大森靖子さんを初めて視たのは、2012年、新宿の映画館の壇上でした。 
その存在を知った瞬間に、身を貫かれるように好きだと、 
同時、この人は、今にも死ぬつもりでやっているという直感に満たされました。 
誰がどう見ても、ひたすらに愛らしく、燃ゆるような才能を秘めた、 
まだまだ光を浴びることを約束された蒼い肉体の内側に、 
自ら、タイムリミットを設けずにはいられないような抗いを、 
一挙一投足から放っていました。 
大学を飛び出したばかりの、東京の街を生きる大森さんがそこにいました。 
同じ街を生きる一人の大学生だった私は、客席から、 
いつかこの街から消えてしまう女の子を好きになるのは、こんなにも胸が破けそうなのだと知りました。

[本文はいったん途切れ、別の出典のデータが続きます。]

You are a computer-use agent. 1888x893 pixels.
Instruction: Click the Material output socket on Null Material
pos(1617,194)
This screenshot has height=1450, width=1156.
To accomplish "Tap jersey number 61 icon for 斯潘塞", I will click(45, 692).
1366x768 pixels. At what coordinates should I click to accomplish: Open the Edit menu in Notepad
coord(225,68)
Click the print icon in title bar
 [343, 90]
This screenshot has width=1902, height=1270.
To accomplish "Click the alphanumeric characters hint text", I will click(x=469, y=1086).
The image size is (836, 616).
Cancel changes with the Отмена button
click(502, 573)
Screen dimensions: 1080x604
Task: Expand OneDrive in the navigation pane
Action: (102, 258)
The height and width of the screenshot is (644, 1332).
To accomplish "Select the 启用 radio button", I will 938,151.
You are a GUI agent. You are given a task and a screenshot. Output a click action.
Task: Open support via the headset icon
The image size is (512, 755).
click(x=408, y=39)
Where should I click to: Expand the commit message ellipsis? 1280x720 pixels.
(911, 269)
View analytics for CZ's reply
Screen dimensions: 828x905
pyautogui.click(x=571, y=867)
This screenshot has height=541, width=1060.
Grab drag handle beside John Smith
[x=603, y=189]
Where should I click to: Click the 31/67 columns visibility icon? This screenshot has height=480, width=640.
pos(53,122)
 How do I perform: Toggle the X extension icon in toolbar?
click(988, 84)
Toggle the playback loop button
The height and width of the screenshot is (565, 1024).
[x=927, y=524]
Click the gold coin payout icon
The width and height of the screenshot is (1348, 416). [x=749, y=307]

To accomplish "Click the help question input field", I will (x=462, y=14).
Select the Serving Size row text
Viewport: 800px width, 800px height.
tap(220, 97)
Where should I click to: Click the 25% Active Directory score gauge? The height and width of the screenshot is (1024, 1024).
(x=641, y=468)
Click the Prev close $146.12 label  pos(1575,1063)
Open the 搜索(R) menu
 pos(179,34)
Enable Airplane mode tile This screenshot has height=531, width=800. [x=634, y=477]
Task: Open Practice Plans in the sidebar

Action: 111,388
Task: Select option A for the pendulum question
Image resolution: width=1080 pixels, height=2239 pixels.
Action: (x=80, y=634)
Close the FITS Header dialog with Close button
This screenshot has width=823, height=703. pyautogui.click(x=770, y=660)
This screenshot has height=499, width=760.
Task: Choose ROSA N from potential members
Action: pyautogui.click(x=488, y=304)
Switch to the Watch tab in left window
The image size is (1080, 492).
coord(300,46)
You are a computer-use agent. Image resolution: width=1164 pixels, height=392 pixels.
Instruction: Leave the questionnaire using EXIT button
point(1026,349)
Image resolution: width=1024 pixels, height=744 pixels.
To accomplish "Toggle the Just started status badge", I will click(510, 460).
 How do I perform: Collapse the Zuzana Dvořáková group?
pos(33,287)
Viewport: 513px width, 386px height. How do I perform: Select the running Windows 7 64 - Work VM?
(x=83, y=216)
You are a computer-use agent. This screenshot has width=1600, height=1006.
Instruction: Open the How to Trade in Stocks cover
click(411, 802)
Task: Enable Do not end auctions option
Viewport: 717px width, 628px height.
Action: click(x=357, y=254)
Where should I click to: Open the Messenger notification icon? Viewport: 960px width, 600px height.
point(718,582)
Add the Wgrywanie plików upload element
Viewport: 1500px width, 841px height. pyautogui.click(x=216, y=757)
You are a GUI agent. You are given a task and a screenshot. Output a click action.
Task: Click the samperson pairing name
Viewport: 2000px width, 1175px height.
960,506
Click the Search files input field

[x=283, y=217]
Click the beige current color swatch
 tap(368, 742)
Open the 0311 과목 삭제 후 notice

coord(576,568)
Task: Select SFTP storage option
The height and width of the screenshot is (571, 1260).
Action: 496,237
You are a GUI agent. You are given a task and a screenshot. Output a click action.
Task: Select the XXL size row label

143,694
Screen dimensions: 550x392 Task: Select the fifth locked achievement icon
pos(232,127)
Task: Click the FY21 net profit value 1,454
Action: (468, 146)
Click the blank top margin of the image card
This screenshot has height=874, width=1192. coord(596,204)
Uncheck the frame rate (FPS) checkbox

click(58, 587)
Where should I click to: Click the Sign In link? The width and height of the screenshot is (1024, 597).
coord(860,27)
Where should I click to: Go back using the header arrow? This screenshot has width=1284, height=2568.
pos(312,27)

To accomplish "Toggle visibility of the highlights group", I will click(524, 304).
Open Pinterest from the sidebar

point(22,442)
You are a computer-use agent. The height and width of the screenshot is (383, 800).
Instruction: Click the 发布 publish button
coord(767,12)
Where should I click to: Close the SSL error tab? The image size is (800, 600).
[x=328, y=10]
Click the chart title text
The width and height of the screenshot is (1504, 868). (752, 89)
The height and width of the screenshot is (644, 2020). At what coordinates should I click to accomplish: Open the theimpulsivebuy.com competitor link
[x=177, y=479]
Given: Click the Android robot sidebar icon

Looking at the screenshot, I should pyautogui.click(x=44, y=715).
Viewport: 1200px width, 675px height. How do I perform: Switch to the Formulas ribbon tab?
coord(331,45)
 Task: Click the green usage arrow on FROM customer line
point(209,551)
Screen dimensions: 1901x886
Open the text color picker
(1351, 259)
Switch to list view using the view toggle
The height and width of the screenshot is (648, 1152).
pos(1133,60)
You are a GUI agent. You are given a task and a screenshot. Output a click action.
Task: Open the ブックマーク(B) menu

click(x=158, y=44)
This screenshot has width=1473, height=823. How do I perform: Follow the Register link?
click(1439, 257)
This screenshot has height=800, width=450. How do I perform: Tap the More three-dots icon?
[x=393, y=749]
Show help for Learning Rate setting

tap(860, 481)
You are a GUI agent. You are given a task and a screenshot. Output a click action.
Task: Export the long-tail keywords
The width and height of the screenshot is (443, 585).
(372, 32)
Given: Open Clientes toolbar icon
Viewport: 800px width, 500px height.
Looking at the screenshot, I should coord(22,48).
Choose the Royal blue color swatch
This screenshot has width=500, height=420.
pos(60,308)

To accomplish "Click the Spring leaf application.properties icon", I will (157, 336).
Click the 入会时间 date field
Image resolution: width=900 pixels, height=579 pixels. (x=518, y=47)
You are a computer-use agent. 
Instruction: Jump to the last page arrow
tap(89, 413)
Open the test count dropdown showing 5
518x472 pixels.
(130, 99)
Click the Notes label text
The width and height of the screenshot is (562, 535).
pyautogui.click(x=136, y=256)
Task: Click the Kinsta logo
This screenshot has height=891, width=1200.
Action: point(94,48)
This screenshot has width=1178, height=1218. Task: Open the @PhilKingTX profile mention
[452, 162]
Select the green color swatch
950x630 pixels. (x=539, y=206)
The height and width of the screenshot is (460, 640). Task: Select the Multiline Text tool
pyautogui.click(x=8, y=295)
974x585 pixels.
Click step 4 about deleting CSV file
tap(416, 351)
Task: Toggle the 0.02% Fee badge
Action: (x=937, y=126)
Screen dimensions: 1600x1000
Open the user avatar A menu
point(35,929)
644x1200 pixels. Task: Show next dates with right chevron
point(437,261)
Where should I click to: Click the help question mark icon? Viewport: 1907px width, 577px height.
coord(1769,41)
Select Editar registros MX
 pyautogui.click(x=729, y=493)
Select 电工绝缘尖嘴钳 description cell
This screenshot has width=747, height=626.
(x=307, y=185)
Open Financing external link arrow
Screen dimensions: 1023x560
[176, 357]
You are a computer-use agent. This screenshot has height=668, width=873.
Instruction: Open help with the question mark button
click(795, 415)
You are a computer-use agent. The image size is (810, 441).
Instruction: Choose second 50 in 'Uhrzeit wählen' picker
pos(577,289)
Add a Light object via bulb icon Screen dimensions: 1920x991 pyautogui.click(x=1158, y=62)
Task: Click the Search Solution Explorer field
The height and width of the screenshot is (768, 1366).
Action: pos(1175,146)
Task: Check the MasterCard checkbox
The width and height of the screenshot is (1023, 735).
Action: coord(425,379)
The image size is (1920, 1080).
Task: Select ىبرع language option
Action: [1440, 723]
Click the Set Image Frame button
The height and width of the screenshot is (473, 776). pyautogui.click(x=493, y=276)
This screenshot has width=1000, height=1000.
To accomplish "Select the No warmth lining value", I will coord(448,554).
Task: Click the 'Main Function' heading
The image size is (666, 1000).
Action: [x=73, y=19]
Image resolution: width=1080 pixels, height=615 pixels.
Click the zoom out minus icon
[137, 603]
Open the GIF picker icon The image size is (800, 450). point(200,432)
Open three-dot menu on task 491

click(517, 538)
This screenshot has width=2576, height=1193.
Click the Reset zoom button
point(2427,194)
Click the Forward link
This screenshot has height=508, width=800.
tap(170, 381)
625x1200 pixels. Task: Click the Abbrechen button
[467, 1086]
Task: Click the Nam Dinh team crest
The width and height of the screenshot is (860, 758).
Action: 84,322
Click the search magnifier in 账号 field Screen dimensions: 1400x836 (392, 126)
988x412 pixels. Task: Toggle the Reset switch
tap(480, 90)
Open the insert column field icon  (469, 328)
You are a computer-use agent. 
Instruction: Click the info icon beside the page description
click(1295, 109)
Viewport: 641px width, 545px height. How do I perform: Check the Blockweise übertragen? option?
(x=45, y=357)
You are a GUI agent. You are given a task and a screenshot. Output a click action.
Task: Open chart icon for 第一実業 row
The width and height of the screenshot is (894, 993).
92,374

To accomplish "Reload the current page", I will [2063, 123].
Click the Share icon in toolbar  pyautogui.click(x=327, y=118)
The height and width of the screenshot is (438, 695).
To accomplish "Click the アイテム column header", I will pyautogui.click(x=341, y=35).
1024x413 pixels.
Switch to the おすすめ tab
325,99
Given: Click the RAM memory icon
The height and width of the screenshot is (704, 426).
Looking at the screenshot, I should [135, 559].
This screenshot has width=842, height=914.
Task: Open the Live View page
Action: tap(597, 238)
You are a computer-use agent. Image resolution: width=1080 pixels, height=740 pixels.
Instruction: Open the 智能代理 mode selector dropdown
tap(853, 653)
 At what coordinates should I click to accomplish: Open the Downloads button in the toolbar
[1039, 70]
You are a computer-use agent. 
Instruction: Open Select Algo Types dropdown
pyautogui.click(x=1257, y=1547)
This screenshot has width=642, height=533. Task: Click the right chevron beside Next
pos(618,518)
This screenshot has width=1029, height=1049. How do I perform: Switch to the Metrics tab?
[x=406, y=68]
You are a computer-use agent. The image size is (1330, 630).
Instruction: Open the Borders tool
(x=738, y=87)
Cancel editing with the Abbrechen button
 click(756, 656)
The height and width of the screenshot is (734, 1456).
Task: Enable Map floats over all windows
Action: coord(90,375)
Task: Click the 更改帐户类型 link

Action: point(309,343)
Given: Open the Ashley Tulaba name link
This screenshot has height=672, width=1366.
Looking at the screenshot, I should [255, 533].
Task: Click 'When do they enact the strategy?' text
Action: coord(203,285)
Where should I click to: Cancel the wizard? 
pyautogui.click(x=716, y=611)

大森さんの創作の、一つ一つを、宝物のように手に取る一方で、 
生の大森さんが放つ、あの大きな抗いを見ると、 
時限爆弾を抱えながら踊るような四肢を見ていると、 
どんな格闘技を見るよりも、スポーツを見るよりも、 
自分の本能に火が灯されるような想いがしました。 

生きるか、死ぬかーー 
それは優しいものではなく、 
だからこそ凝縮された生の匂いが、 
あまりにも甘くて、ずっとそこに留まっていたくなります。 
大森さんの生きている空間にいると。 

だから、録音されたCDを聴くと、 とにかく安堵しました。 
複製芸術によって、 
彼女の死後にも、彼女の音楽がこの街に流れることが約束されるーー 
彼女の作った音源を聴くのが、私は、大好きでした。 
今という刹那を生きる彼女の切れ端に、永遠を求めていました。
生きている彼女は、あまりにも眩しくて、眩しくてーー 

実際に、大森靖子さんは、 
何度も、自分を誠実に殺しながら生きてきた人なのだと、
過去の作品を通しても、思います。 

そして、
「死神」を聴いた時、全ての天地がひっくり返ることになりました。 
ああ、彼女が向かっていたのは、「死人」ではなくて、 
「死神」だったのだ、とーー。 
彼女は、その美しい肉体に何度でも抗いながら、 
魂だけの姿形というものを、予言のように私たちに見せてくれようとしていたのだと、生まれて初めて気付くことができて、
死神様となった彼女に、抱きしめられるような体験を知りました。
歌を聴くということを、遥かに超えて。
私の過去を焼き尽くす人。 
「GIRL’S GIRL」は、 
一瞬前の自分を屍にして、生まれ変わることを許してくれる聖歌です。 
「東京と今日」は、 
私たちの向かい合う君を、何度でも生まれ変わらせ、 
そしてこの街すら、彼女の手によって新しい都市として照らされゆく、生誕の歌です。 

大森靖子さんは、創造の女神だと思います。 
何度でも生まれ変わっては、 
愛媛、高円寺、中野、渋谷、南青山ーー 
姿形を変えながら、やり尽くしたかって、私たちの魂に、責めてくる。 
西陽のように溶けゆく魂を魅せる、彼女自身が。
ああ、もうすぐーー 
どうか、地球の真ん中に生まれられてください。 
「死神」で始まるこのアルバムを聴いたたった今、 
この今には、大森靖子さんを愛すことが怖くありません。 
彼女は大森靖子という魂を以って、 
同じ名前をした、永遠の偶像を産み出すことになるでしょう。